WHAT TO DO:
I need the lines below from the one with "Instruction: Click the pin" down to the one with "has height=263, width=361." reproduced exactly, both ends included, and nothing else.

▼

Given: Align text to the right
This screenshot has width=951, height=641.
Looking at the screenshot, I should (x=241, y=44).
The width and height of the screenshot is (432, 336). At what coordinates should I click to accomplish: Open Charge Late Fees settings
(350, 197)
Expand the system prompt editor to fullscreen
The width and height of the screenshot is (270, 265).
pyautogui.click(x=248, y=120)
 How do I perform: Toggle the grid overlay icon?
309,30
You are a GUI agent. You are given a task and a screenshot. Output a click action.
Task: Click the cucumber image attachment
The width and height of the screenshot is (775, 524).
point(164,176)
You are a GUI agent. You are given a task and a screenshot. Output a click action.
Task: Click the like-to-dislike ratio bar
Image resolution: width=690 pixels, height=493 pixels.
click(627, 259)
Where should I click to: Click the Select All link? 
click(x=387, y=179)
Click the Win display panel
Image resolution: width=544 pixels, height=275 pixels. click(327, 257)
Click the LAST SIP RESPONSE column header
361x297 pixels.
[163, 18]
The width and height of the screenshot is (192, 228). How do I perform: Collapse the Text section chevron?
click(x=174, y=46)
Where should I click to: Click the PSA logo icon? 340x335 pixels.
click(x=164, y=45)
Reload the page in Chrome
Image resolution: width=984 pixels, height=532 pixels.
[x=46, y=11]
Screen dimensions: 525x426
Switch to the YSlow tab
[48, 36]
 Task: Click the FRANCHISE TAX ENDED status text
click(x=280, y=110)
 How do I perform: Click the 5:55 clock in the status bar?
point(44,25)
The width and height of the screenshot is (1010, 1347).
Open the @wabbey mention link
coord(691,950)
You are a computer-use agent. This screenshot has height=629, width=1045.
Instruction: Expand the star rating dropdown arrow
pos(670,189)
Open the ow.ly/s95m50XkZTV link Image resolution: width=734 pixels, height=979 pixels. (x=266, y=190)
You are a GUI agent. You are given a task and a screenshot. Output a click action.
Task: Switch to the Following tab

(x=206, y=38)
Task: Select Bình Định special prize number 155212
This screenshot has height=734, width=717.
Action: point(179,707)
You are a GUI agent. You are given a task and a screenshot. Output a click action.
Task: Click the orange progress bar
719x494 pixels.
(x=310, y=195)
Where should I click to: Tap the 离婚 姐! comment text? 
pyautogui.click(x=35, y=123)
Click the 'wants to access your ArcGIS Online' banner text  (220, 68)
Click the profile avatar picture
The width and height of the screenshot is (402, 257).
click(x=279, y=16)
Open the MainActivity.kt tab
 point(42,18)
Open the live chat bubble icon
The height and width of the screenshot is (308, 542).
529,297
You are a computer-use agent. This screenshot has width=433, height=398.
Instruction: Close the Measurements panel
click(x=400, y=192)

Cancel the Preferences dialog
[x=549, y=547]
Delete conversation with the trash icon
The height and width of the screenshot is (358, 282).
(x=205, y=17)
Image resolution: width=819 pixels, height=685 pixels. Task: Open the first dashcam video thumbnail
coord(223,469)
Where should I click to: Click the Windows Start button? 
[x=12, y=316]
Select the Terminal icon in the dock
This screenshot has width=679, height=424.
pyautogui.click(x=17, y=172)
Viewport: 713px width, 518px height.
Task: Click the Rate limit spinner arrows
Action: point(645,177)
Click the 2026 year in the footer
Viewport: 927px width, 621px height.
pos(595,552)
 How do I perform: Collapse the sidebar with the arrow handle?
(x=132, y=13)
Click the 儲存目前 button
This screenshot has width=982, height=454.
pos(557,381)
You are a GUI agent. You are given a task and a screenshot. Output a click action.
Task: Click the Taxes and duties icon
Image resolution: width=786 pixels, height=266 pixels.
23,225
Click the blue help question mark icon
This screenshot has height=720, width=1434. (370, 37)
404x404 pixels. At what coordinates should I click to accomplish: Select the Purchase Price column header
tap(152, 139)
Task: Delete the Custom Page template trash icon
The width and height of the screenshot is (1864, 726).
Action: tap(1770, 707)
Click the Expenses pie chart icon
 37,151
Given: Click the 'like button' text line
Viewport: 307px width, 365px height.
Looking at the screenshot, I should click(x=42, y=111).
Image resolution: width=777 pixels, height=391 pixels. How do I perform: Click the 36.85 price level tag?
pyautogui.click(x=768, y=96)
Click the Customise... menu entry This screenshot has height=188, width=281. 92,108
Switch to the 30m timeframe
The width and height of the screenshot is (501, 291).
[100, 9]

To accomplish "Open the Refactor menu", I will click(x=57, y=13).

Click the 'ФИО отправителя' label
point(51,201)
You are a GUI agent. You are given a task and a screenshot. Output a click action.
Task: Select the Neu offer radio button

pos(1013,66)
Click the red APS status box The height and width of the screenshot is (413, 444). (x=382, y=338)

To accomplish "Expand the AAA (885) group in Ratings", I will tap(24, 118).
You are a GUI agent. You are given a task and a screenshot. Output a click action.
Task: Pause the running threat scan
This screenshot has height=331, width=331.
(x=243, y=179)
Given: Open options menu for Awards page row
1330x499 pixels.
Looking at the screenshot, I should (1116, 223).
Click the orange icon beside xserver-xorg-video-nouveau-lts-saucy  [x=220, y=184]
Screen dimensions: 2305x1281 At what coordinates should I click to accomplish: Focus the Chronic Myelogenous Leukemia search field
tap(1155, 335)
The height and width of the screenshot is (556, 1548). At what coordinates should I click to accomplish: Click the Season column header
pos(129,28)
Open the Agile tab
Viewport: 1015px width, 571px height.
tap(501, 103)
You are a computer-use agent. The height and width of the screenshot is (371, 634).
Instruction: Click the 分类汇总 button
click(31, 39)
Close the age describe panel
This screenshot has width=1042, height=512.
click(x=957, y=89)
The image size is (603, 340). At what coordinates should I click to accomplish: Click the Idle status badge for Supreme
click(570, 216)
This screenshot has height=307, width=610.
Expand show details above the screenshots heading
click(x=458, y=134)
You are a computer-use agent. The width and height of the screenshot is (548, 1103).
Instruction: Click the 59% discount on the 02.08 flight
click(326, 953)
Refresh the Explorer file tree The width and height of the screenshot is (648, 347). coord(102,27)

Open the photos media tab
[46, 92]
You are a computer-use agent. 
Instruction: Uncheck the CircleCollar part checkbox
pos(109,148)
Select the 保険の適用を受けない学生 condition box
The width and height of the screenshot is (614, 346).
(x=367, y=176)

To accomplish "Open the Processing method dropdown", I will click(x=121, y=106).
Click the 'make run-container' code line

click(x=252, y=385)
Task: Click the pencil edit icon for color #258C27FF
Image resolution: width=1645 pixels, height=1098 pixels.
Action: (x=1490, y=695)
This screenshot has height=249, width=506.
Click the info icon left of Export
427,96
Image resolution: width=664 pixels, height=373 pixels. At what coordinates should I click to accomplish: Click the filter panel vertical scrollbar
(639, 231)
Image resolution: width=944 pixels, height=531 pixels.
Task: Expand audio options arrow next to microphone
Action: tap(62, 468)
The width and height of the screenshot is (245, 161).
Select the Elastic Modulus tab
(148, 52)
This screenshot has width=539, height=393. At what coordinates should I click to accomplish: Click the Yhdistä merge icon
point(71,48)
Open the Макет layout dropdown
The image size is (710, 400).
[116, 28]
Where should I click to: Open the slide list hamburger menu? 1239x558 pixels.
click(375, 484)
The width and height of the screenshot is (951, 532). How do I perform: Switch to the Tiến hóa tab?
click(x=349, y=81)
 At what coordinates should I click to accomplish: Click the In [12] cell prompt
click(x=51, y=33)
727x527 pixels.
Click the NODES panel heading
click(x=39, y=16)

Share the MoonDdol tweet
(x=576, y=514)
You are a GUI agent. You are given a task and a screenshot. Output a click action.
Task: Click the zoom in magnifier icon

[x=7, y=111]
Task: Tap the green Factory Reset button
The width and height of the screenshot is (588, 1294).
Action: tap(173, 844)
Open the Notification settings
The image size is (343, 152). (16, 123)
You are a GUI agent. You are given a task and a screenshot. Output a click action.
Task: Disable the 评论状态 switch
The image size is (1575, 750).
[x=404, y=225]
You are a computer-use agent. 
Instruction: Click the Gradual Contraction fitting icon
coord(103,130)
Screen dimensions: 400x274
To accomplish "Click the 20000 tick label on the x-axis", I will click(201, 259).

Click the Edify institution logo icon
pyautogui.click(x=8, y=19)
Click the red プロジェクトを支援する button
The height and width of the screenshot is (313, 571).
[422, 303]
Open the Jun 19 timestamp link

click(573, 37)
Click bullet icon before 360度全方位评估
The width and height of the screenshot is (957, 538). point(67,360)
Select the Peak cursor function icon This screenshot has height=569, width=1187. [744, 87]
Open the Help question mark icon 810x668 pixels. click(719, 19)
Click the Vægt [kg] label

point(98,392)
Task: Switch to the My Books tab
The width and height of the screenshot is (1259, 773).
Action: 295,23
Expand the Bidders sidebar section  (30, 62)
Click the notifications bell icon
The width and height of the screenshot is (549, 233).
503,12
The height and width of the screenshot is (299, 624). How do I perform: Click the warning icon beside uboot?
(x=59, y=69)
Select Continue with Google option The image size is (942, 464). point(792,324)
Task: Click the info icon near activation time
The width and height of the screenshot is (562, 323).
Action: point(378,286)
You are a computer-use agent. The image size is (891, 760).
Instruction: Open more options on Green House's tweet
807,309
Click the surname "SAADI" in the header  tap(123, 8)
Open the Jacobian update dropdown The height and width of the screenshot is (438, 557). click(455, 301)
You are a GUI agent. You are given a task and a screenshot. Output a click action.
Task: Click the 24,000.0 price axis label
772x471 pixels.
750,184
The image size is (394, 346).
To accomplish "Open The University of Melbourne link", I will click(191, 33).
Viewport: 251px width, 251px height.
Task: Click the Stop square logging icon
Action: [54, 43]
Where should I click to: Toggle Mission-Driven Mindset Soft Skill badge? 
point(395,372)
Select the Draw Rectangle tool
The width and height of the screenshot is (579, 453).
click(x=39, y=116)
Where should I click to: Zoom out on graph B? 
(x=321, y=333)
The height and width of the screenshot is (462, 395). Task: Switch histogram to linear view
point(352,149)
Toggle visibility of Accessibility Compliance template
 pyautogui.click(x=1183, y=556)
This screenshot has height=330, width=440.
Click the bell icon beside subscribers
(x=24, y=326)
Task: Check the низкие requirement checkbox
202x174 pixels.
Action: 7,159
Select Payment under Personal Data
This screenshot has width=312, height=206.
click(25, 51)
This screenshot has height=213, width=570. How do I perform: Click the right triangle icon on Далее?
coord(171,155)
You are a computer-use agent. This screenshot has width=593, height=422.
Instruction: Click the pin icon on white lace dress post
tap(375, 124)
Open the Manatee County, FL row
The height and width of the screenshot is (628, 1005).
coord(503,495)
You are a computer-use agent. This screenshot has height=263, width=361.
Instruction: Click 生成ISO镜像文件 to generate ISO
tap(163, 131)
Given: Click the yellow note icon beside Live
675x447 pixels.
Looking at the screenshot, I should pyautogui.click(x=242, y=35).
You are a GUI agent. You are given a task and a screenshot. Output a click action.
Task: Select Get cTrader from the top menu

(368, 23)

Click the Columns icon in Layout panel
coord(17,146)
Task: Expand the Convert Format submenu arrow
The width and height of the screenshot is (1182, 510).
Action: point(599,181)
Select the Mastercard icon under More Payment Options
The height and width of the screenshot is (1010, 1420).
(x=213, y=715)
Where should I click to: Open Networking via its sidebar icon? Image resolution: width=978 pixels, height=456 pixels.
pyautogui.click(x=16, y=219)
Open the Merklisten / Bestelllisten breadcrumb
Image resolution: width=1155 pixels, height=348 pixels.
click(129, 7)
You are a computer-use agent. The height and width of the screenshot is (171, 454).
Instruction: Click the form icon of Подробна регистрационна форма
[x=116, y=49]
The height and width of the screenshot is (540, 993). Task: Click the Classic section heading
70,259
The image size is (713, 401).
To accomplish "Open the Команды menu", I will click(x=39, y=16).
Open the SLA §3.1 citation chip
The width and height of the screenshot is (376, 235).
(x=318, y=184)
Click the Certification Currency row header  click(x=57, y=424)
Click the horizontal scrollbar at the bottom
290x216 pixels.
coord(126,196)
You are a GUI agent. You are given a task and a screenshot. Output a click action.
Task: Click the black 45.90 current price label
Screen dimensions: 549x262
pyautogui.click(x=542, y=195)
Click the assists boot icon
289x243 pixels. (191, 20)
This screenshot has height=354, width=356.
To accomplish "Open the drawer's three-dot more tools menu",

▲

SOLUTION TO THIS PROBLEM:
Instruction: Click the pin icon on white lace dress post
tap(375, 124)
Open the Manatee County, FL row
The height and width of the screenshot is (628, 1005).
coord(503,495)
You are a computer-use agent. This screenshot has height=263, width=361.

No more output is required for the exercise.